The LifeWay “ministry plan” agreements date back to a pre-SBC controversy era when state conventions functioned essentially as franchises for products of what was in those days called the Sunday School Board. Nowadays churches choose from a wider array of curriculum providers. A recent study by Eckeberger’s office found churches using products from 37 separate publishers and about 15 publishing houses he termed “frequently” used in Texas churches.
For the last four years, in fact, the BGCT has published its own curriculum line, BaptistWay Press, which Eckeberger said doubled in sales between 2002 and 2003 and is on track to be self-supporting by the end of 2004.
Eckeberger said the changed relationship with LifeWay probably wouldn’t have much effect on local churches. BGCT leaders have said that 90 percent of Texas churches use LifeWay materials, and therefore BGCT staff must be familiar with those materials in order to help churches train effective teachers.
While the BGCT says it doesn’t “promote” LifeWay over other publishers, when a church desires to use any product “we will work with them for those products to be effective,” Eckeberger said.
Eckeberger said the greatest impact will be on “behavior of state convention staff.” Asked by EthicsDaily.com for an example, Eckeberger said that BGCT staff members now “automatically” entertain invitations from LifeWay for their expertise or service. In the future, he said in an e-mail, “there will be closer scrutiny of such requests.”
Eckeberger said ending the agreement does not necessarily mean that his staff won’t continue to relate to LifeWay but that “we will set our own relationship with LifeWay.”
LifeWay President Jimmy Draper said in a statement he was “surprised and saddened” by the BGCT decision, but he respects the state convention’s right to make it.
“LifeWay has enjoyed a long relationship with the convention, and I fully expect this will continue through the many Southern Baptist churches and associations in Texas that will keep using our resources,” Draper said.
Draper said his company’s challenge now “is to keep providing the very best resources and the very best service to our Texas customers.”
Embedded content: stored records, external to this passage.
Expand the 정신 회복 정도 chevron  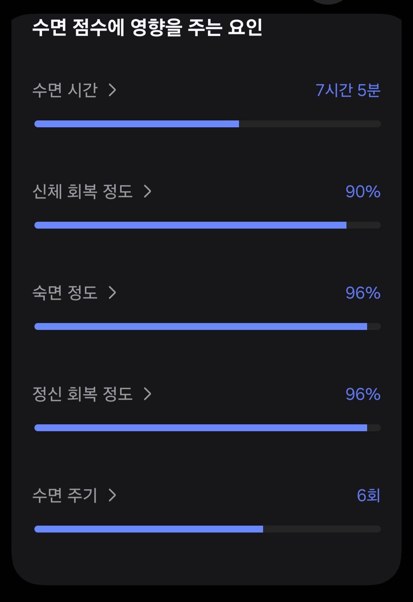(148, 394)
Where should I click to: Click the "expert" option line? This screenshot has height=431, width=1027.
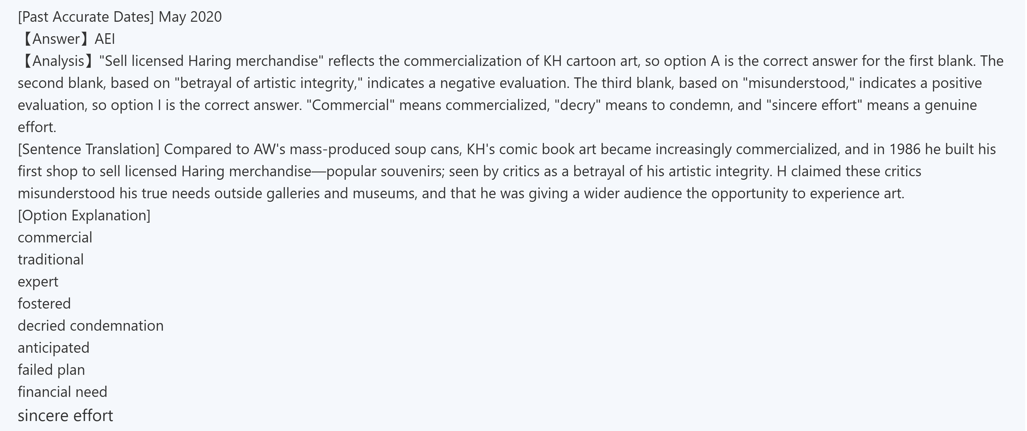click(x=38, y=282)
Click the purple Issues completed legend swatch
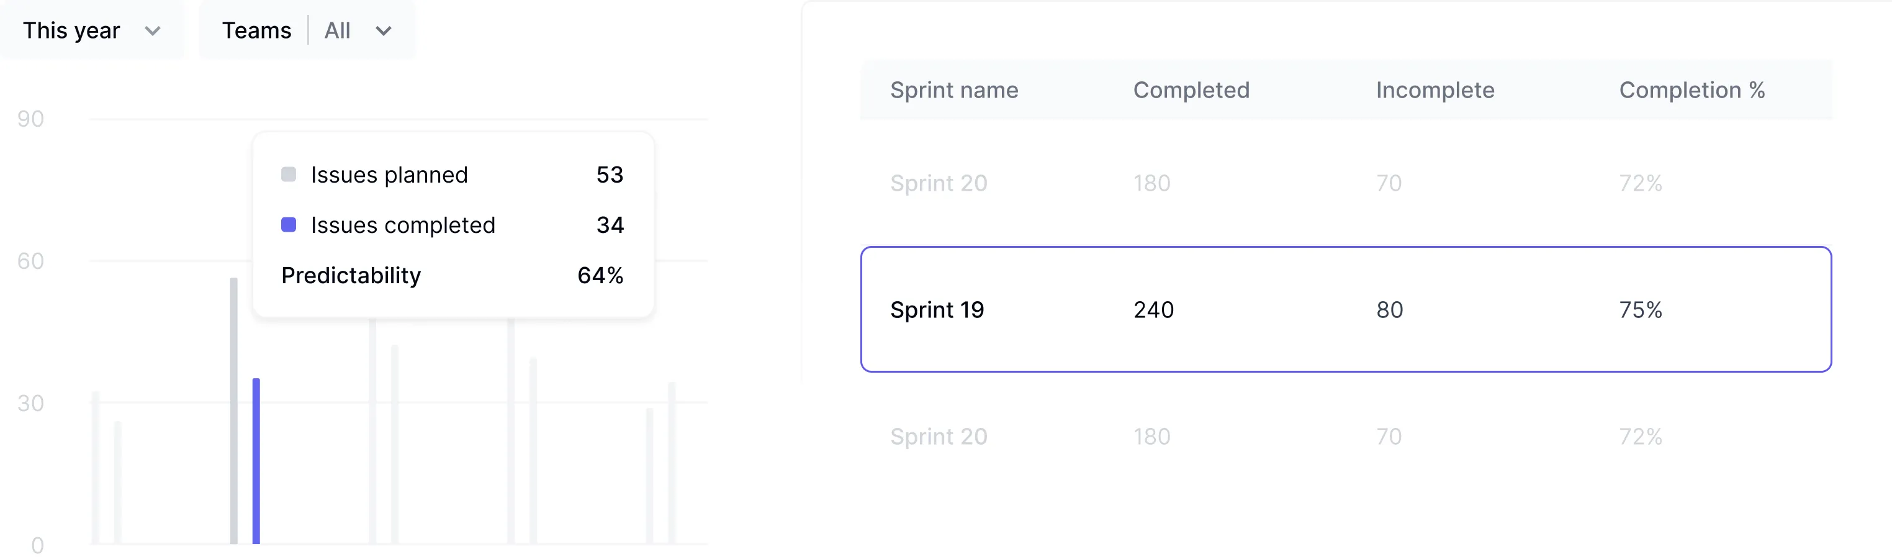 tap(289, 225)
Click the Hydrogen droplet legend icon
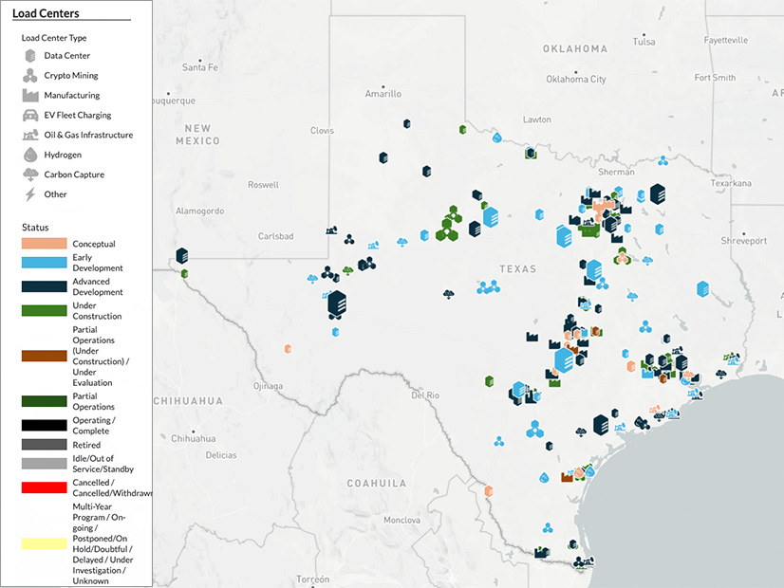Viewport: 784px width, 588px height. (x=29, y=155)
“We understand that we are now in a competitive situation with the BGCT for curriculum sales to Texas churches, but that does not change our commitment to provide biblically sound, relevant and value-priced resources to help people and churches know Christ and seek His Kingdom,” Draper said. “We continue to share with BGCT leaders a desire that people everywhere would know Christ and make Him known.”
LifeWay, which reported $414 million in product sales in 2003, spends about $3.6 million a year in “cooperative work” with Baptist state conventions, which helps fund staff in various program areas.
LifeWay spokesman Rob Phillips said the company invested more than $291,000 to the BGCT in 2003 through the plan, formerly called the cooperative work agreement. He said that funding would cease Sept. 30.
Bob Allen is managing editor of EthicsDaily.com.